Für die Menschen, die später tatsächlich Alzheimer entwickelten, zeigte die fehlerhafte Amyloid-Faltung ein gegenüber der Kontrollgruppe bis zu 23-fach erhöhtes Erkrankungsrisiko an - bis zu 14 Jahre vor der Diagnose beziehungsweise dem Ausbruch der Alzheimer-Demenz. Für die Bestimmung wurde Infrarot-Strahlung genutzt: gesundes und pathologisches Amyloid absorbieren Infrarotlicht mit unterschiedlicher Frequenz.

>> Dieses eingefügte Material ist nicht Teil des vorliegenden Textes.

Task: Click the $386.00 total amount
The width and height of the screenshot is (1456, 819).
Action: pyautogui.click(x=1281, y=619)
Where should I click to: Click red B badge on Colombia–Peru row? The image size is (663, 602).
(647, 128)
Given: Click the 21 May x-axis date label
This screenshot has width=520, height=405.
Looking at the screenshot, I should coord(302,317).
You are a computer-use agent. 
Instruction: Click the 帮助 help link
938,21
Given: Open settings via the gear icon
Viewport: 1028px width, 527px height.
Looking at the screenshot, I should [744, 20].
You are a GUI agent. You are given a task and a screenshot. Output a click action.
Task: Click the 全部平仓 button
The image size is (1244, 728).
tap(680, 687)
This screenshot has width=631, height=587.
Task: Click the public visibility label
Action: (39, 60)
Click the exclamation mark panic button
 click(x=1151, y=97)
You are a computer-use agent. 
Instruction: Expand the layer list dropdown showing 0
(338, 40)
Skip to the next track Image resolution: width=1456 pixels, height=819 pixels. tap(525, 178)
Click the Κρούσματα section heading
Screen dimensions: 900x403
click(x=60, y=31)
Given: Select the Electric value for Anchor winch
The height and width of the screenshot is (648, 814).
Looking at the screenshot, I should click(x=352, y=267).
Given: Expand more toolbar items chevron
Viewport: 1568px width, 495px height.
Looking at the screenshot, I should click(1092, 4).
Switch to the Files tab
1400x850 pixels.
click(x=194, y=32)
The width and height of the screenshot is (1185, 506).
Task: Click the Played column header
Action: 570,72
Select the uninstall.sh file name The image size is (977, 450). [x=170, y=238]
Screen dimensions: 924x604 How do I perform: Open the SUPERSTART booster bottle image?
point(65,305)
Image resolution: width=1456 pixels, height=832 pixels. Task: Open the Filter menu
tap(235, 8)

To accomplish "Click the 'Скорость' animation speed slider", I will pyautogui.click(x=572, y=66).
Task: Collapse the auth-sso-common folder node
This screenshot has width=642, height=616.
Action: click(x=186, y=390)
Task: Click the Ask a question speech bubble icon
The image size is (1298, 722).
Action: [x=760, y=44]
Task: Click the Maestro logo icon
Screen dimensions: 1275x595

Mit Bluttest Hochrisikogruppen erkennen
"Mit dieser Arbeit wollten wir prüfen, ob dieser Laborwert für eine Risikostratifizierung größerer Bevölkerungsgruppen geeignet ist. Hier hat sich die Untersuchung auf Fehlfaltung des Amyloid-β den anderen potenziellen Risikomarkern als weitaus überlegen erwiesen", erklärt Hannah Stocker vom DKFZ und vom Netzwerk Alternsforschung der Universität Heidelberg, die Erstautorin der Arbeit.
"Mit dem neuen Nachweisverfahren können wir möglicherweise nicht-invasiv und kostengünstig Hochrisikogruppen, die noch keine Symptome zeigen, erkennen. Bei diesen Personen greifen unter Umständen die Medikamente doch noch, die bislang in klinischen Studien keine Wirkung gezeigt haben", so Klaus Gerwert. "Vielleicht kann der Nachweis von fehlgefaltetem Amyloid-β im Blut damit entscheidend dazu beitragen, ein Medikament gegen Alzheimer zu finden", so der DKFZ-Forscher.
Frühdiagnose durch andere Verfahren bestätigen
Um die Eignung des Laborverfahrens zur Ermittlung des Alzheimer-Risikos bei beschwerdefreien Menschen zu prüfen, sind jedoch weitere Studien erforderlich. In größeren Gruppen wollen die Forscher nun die Zuverlässigkeit der Analyse von Amyloid-β-Veränderungen ermitteln.
Ist die Blut-Untersuchung auffällig, so muss dies durch ein etabliertes Verfahren zur Frühdiagnose von Alzheimer bestätigt werden, etwa durch eine Untersuchung des Nervenwassers oder durch spezielle Bildgebungsverfahren. Daher steht der Blut-Nachweis von fehlgefaltetem Amyloid-β derzeit noch nicht zur individuellen Risikoeinschätzung zur Verfügung.